EXTRACTED RECORDS:

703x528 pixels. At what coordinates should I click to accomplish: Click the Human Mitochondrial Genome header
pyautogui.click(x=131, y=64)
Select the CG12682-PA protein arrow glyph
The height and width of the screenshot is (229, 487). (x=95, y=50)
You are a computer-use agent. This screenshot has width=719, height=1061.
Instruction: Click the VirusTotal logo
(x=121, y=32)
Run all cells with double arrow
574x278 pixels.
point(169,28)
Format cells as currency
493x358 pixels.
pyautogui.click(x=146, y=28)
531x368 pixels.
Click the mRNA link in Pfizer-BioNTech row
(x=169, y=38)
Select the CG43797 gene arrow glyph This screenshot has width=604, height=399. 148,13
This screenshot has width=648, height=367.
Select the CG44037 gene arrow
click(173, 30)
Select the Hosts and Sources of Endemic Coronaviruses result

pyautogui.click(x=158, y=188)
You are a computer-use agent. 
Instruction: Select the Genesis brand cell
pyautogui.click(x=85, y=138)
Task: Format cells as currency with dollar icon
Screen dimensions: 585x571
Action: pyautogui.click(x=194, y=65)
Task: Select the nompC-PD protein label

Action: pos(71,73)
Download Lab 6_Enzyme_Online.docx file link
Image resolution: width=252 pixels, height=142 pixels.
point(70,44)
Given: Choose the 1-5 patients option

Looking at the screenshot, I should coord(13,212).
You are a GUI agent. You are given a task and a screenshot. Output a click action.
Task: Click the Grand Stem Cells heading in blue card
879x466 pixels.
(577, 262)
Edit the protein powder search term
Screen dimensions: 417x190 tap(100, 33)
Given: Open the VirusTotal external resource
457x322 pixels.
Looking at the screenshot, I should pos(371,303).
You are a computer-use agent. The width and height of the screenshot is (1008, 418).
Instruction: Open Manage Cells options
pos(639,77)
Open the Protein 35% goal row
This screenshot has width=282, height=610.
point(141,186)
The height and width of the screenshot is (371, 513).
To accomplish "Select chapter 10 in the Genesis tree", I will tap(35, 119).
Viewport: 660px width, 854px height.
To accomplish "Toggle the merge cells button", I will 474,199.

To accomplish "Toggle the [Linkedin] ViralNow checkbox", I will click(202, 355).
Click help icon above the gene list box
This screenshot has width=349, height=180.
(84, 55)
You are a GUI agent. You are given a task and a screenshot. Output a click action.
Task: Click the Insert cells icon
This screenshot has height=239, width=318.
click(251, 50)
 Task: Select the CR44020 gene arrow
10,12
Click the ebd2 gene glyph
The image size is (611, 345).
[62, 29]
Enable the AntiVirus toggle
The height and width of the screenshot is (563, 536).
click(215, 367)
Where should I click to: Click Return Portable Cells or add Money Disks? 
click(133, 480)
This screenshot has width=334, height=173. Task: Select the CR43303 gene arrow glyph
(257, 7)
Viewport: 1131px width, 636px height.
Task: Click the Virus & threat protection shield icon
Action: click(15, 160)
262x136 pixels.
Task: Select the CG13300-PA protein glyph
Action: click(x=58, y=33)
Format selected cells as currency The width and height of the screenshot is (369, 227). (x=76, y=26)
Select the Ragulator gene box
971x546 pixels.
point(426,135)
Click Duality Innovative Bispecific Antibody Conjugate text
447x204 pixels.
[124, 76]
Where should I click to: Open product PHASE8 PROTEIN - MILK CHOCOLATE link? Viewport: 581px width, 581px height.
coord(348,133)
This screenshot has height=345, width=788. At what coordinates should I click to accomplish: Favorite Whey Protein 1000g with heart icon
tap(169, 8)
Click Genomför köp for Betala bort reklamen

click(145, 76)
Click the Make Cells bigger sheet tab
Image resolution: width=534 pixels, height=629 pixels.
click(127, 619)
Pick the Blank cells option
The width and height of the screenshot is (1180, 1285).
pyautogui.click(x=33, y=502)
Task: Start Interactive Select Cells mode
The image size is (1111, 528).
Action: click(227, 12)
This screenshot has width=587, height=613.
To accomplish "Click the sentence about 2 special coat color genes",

WHAT IS NEEDED:
Using the records above, copy all lines that include the word "agent".

RESPONSE BOX:
You are a computer-use agent. This screenshot has width=719, height=1061.
You are a computer-use agent. 
You are a GUI agent. You are given a task and a screenshot. Output a click action.
You are a computer-use agent. The width and height of the screenshot is (1008, 418).
You are a GUI agent. You are given a task and a screenshot. Output a click action.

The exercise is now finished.